EXERCISE ->
Could you set down exactly the lines of the data below, starting at the one that holds "Given: Click the notification bell icon" and ending at the one that holds "This screenshot has height=301, width=560.", both included, and only those?

Pixel coordinate grounding data
========
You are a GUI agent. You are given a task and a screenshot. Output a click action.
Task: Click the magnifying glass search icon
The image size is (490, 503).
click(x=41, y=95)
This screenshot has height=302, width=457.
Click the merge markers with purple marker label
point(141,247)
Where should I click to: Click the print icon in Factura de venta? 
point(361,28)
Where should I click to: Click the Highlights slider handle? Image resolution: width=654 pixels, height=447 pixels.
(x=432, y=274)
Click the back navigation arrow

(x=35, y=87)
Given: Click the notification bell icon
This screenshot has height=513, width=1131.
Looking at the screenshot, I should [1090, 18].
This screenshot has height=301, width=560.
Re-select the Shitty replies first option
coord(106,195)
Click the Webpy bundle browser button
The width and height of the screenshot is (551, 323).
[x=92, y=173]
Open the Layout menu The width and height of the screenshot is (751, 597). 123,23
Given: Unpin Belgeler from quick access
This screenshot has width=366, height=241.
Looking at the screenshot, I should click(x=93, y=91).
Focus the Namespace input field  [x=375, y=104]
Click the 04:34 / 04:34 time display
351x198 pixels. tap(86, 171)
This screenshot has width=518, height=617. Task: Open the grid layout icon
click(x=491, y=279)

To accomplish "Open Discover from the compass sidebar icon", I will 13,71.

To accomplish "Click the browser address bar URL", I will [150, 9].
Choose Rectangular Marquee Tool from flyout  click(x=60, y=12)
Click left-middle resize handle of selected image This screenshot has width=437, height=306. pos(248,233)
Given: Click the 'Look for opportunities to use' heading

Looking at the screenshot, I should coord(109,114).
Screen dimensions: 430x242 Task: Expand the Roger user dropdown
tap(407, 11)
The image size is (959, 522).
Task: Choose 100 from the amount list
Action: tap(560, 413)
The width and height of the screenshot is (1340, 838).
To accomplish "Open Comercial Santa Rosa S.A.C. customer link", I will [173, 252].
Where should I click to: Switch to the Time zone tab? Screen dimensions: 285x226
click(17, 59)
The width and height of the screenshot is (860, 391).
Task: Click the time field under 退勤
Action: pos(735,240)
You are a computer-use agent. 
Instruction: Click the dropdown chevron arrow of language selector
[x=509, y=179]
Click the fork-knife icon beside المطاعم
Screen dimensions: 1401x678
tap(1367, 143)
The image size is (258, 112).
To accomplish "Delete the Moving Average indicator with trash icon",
========
FINISHED EXERCISE ->
Given: Click the notification bell icon
This screenshot has height=513, width=1131.
Looking at the screenshot, I should [1090, 18].
This screenshot has height=301, width=560.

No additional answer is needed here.